Please copy out the entries below exactly, beginning with the line that contains "Given: Click the" and ending with the line that contains "Screen dimensions: 882x1372", and include nothing outside that span.
BEGIN INFORMATION PROVIDED
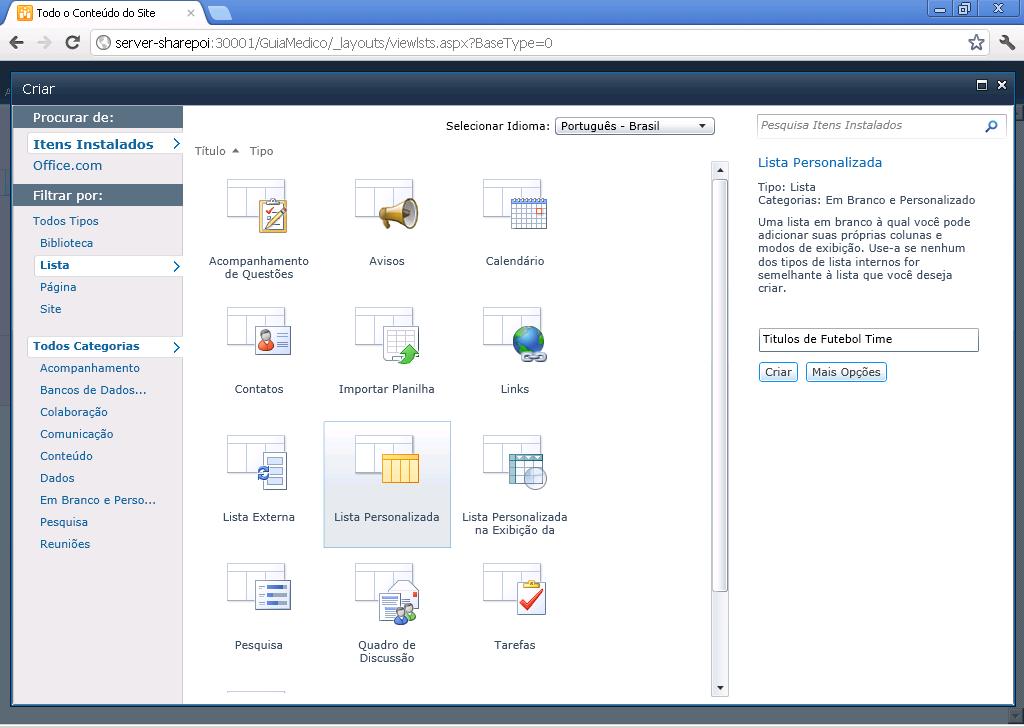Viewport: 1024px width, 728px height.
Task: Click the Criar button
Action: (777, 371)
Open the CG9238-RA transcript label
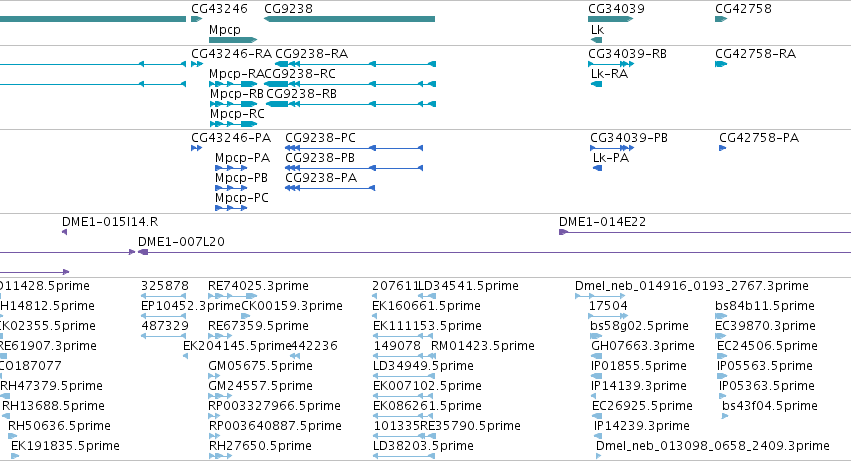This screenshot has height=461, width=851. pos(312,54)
END INFORMATION PROVIDED
BEGIN INFORMATION PROVIDED
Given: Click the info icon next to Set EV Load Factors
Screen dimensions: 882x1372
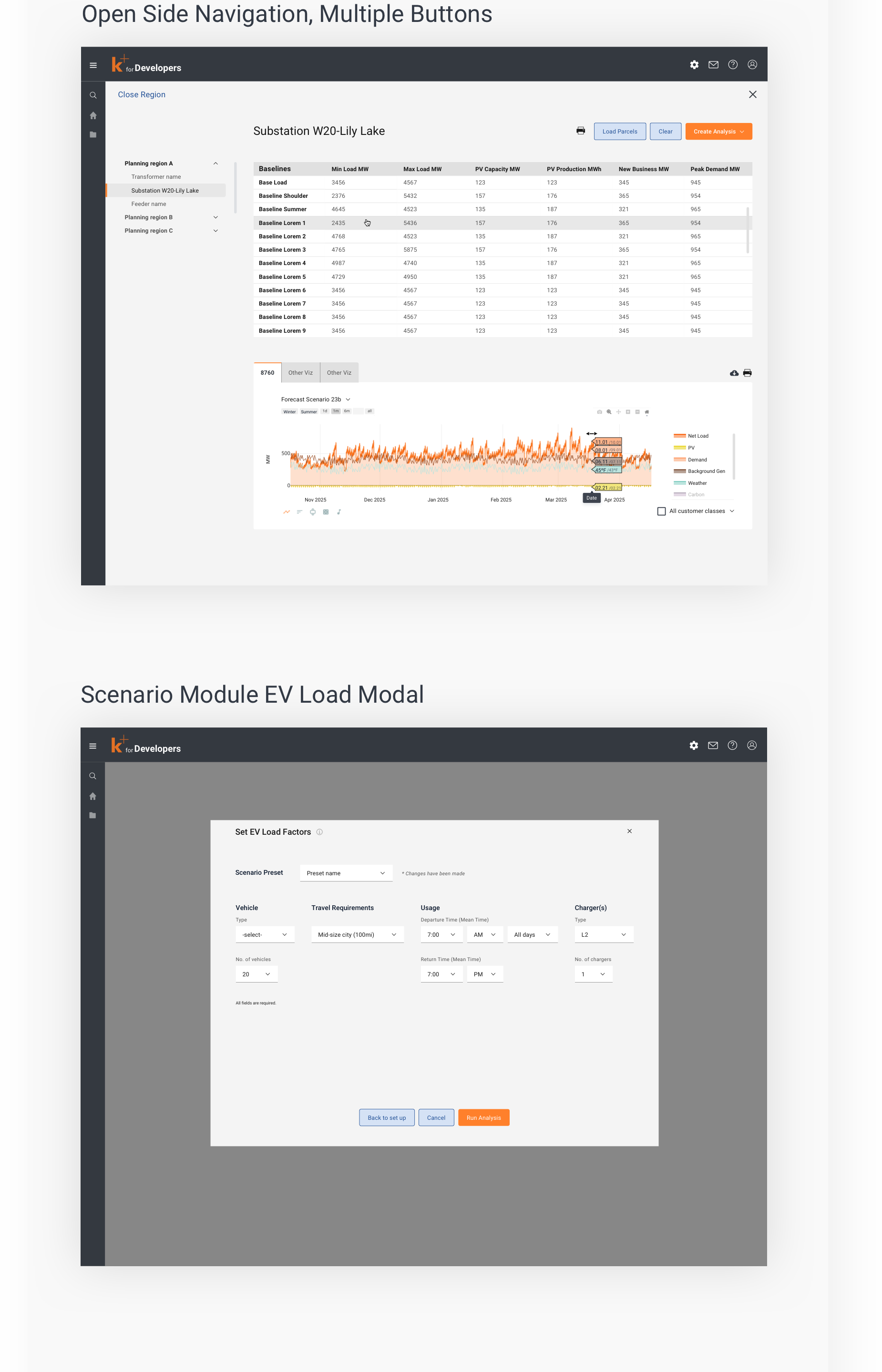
END INFORMATION PROVIDED
_ANSWER BOX_.
Given: Click the info icon next to Set EV Load Factors
Screen dimensions: 882x1372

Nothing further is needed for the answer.